Monday, March 28, 2016

5.000.000 Messages per Day Handled by Oracle Service Bus 11g

Hello everyone! Let me share a story about how to build an enterprise service bus (ESB), which connects together a number of legacy application and a new-born centralized information system, and how Oracle Service Bus (OSB) can help handle up to 5.000.000 messages in a day ensuring guaranteed delivery.



Challenge


Every data change from a one application (a source) must be synchronized with another application (a destination) in the near real-time mode, batch processing is not a solution. So, the changes need to be captured and free to publish on a service bus. The following pattern works fine: when a user changes data in the source application, a trigger in an application database creates a record in an event table. Let's name a record in the event table as an "event". An event is specified by an id; a changed entity type; an operation, such as to create, update or delete; a state, such as new, in a process, successful processed, unsuccessful processed. Actual data can be retrieved from the database using an id and a changed entity type because there is a database view for each type of entities, the bus has a concern in. The OSB instance polls the events using the database adapter and selects a corresponding record from a database view. The content of the retrieved record is transformed to the canonical data model of the service bus, from zero till five messages are generated for one database record. The messages are put in a JMS-queue, and the corresponding records in the database marked with the "in process" flag.

In order to send messages to a destination application, there is the OSB proxy-service gets messages from the JMS-queue, transforms it from the canonical model to a destination format, and calls a web-service provided by the destination application. The proxy-service waits for a service response, gets a status of handling from this one, and put the status into a statuses queue.

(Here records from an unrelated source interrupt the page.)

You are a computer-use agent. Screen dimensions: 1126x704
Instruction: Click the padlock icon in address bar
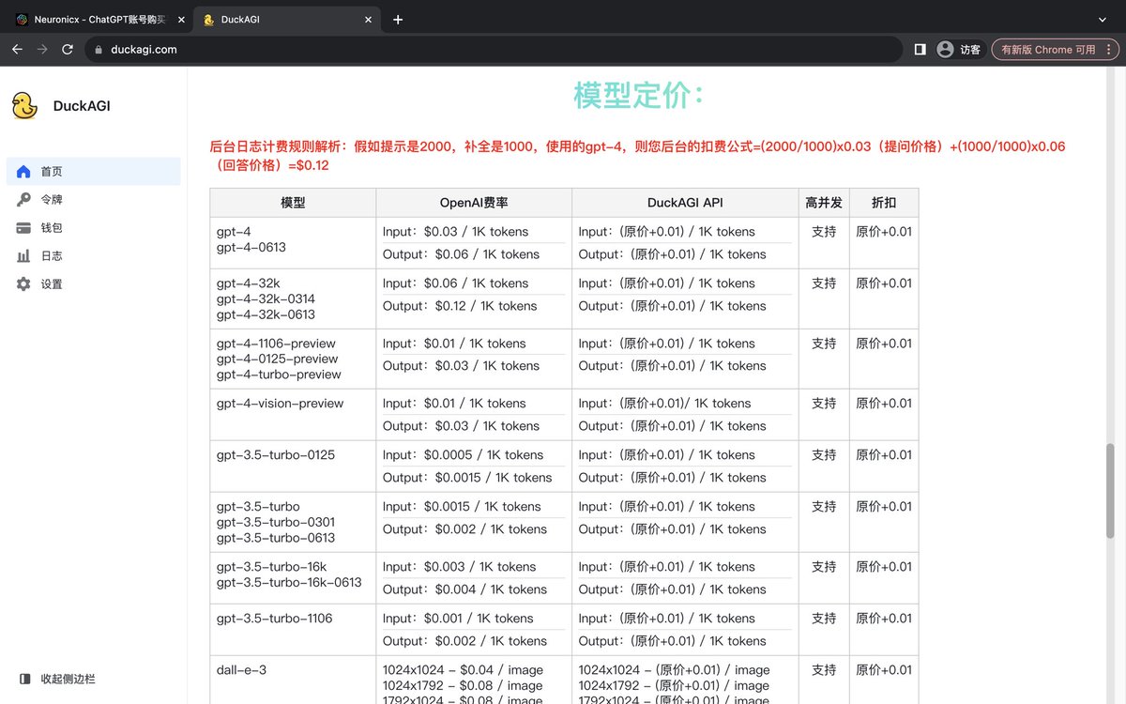pyautogui.click(x=97, y=49)
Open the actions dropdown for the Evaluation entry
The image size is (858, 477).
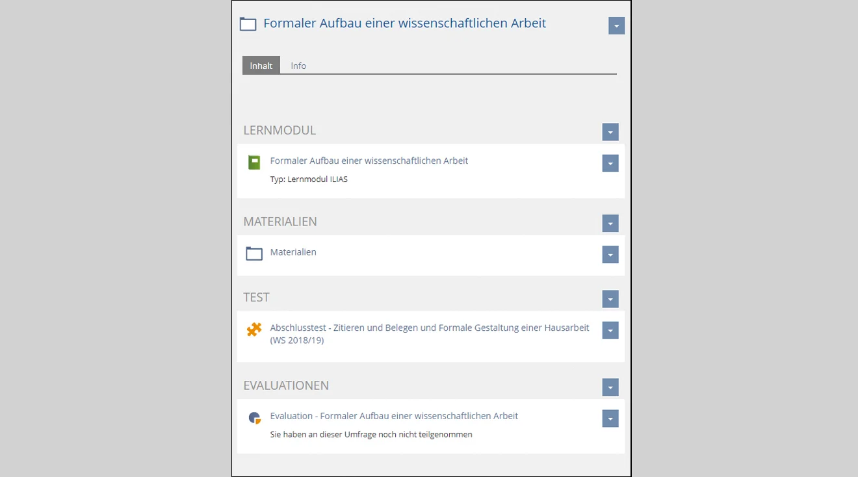[610, 419]
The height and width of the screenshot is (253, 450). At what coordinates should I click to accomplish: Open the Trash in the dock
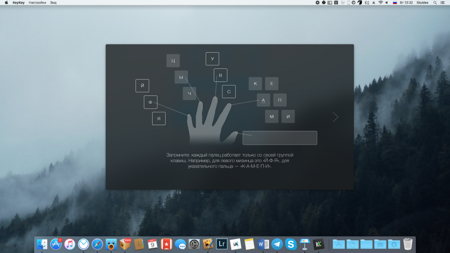pos(408,244)
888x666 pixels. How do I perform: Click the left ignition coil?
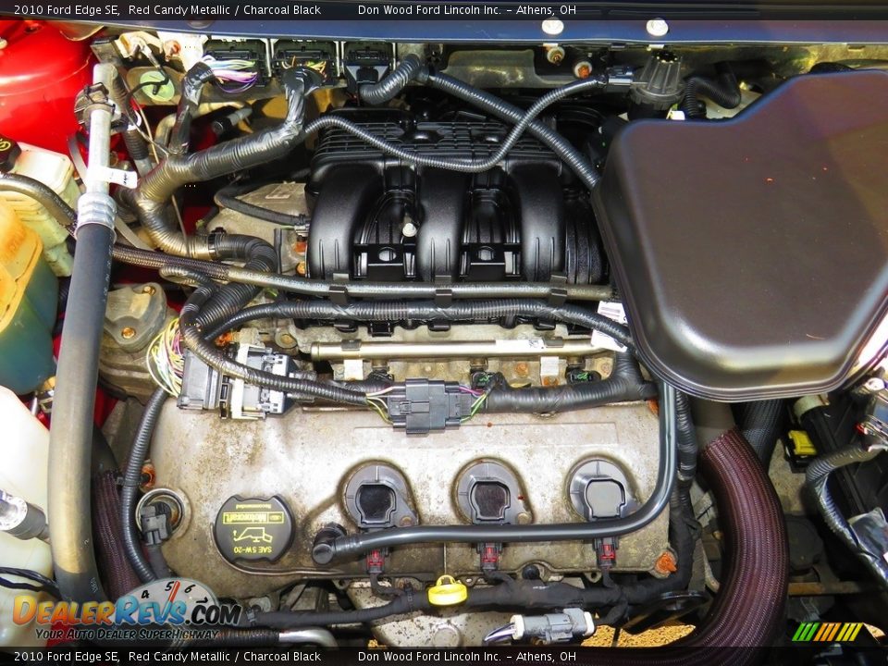coord(378,498)
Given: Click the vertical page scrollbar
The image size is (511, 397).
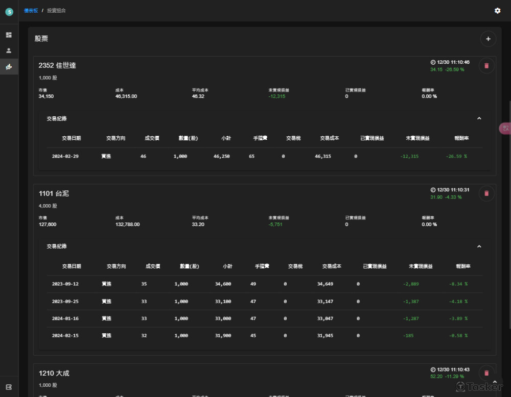Looking at the screenshot, I should (x=509, y=204).
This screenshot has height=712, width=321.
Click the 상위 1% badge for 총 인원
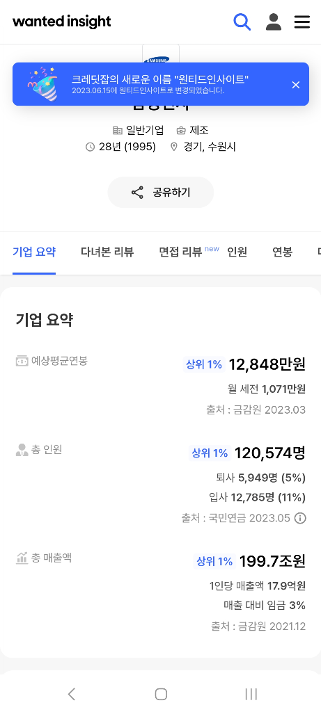(x=210, y=453)
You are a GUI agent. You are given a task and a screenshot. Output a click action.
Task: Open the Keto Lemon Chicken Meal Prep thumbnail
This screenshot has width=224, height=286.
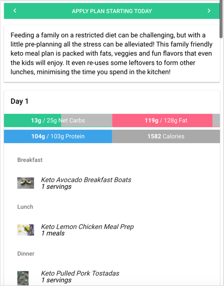[x=26, y=230]
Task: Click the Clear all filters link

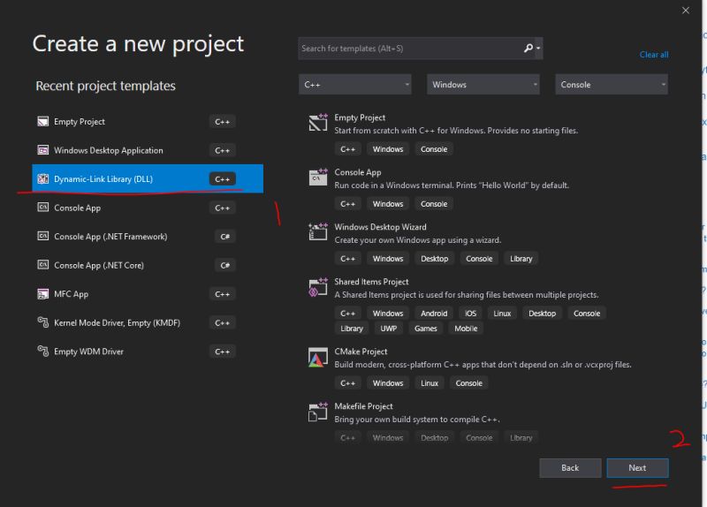Action: click(654, 55)
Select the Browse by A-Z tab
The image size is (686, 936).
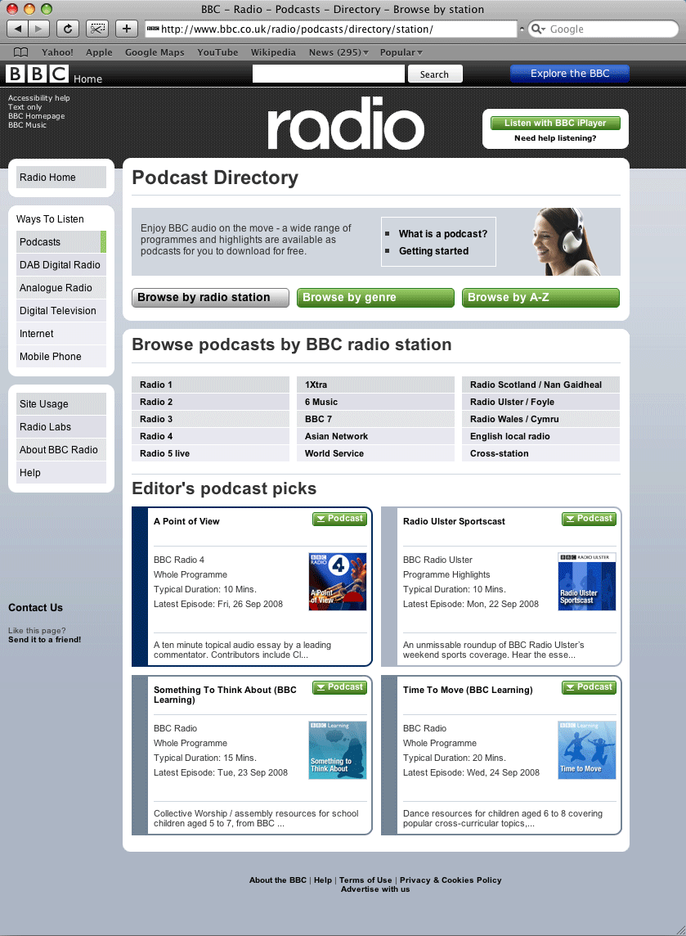point(540,298)
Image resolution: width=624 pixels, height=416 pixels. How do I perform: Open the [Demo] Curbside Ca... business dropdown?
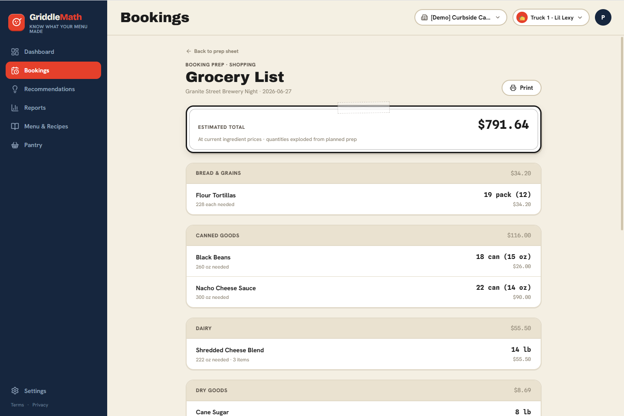461,17
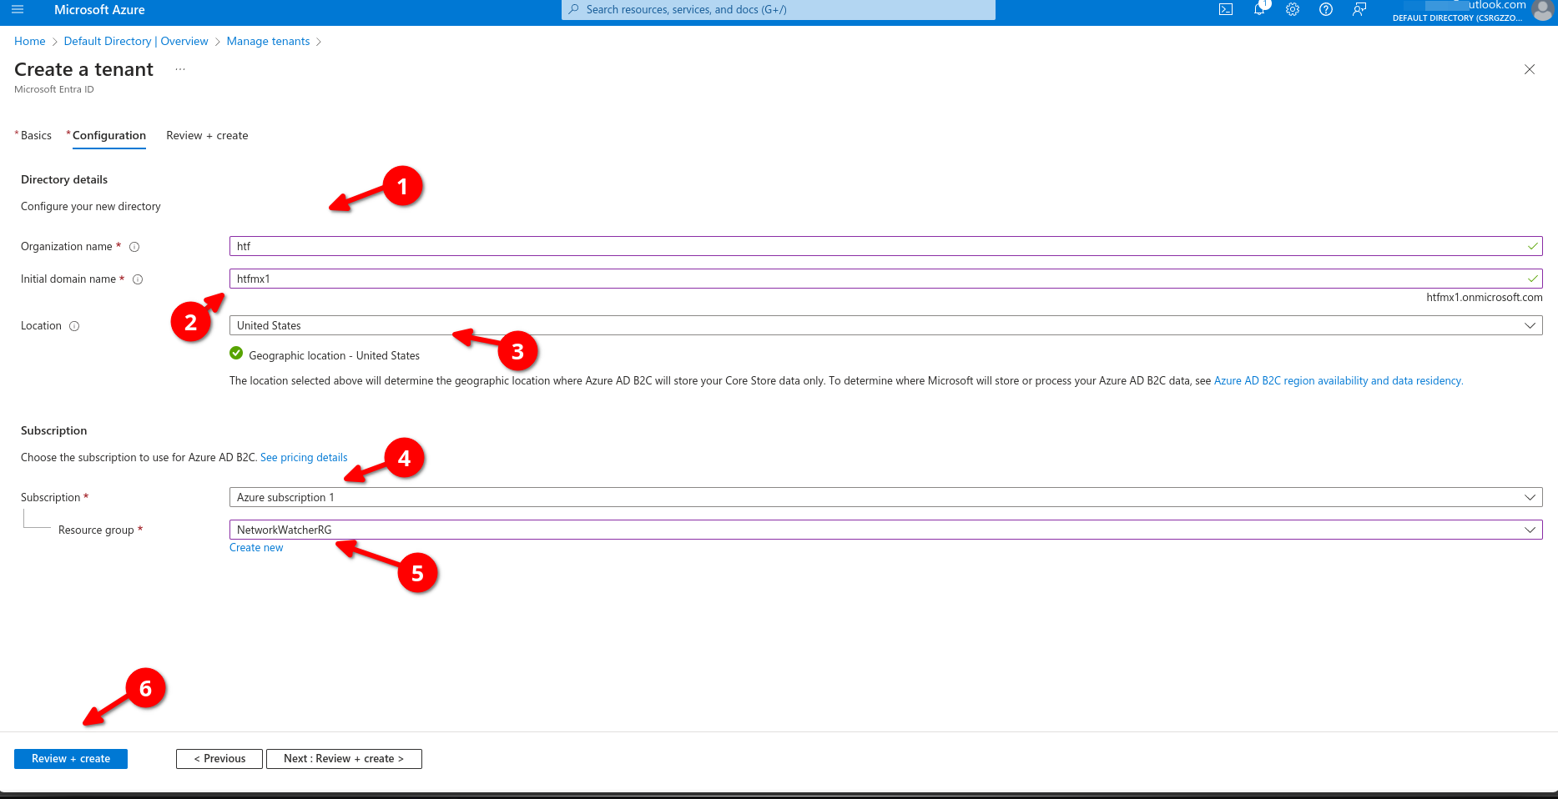Click the feedback icon in header
This screenshot has height=799, width=1558.
tap(1359, 10)
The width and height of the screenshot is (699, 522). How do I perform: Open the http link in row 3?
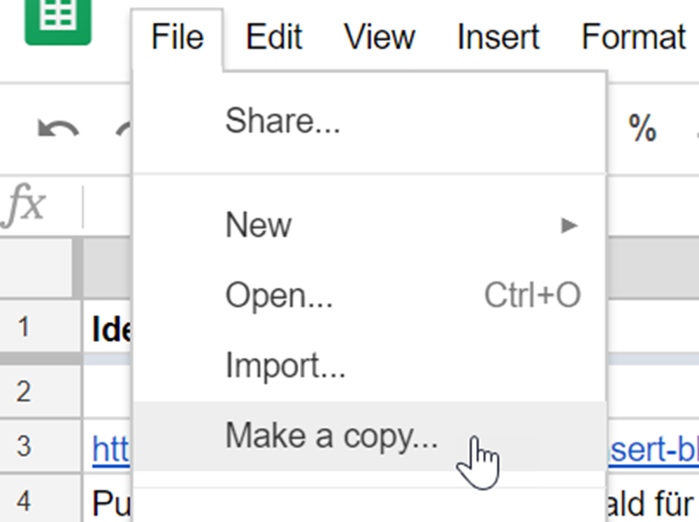coord(111,450)
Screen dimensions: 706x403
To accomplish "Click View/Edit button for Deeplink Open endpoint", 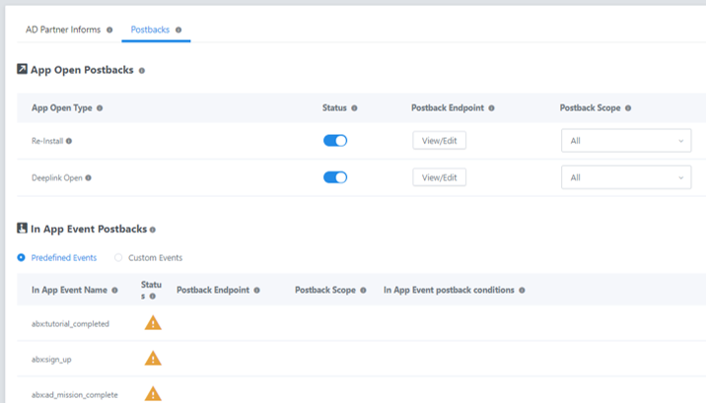I will 439,177.
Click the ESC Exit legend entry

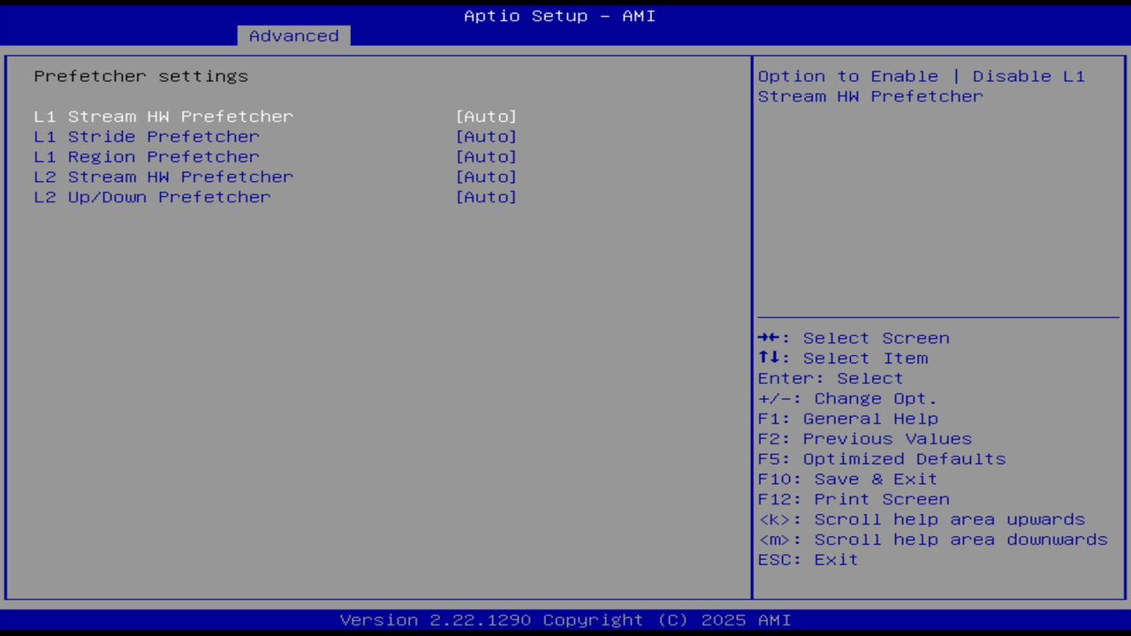[x=807, y=559]
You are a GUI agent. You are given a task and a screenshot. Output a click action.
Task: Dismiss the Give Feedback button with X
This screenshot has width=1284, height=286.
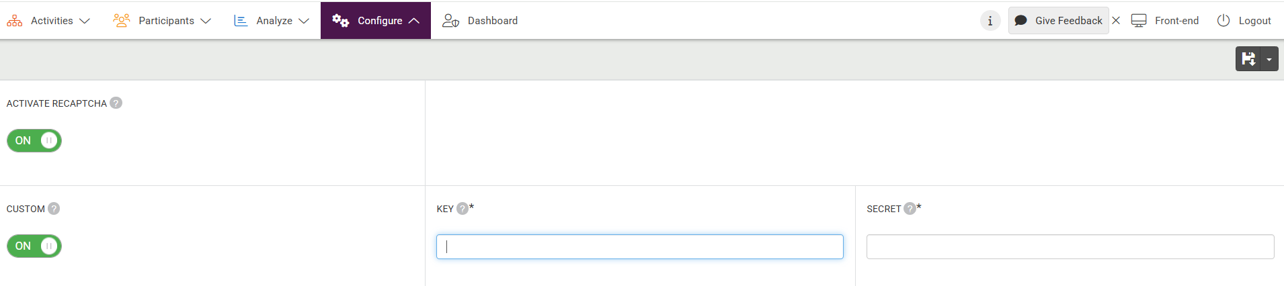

The bus gets the status from the queue and updates a corresponding record in the event table of the source application database.

The process is shown on the bellow UML diagram:


From one point of view, the events are read from databases by 120 records per query, so for 5.000.000 events, it is about 41.600 transactions per day. From another point of view, one retrieved from a database record generates up to 5 messages, let me get 2 in average. Each message is put into a destination application, so there are 10.000.000 transactions. A processing status for every message must be set after the completion, it brings into account another 5.000.000 transactions. Total score is about 180 transactions per second. Each transaction is an 2PC (XA) one because two resources (database - queue or queue - queue) are involved.


Put me in production!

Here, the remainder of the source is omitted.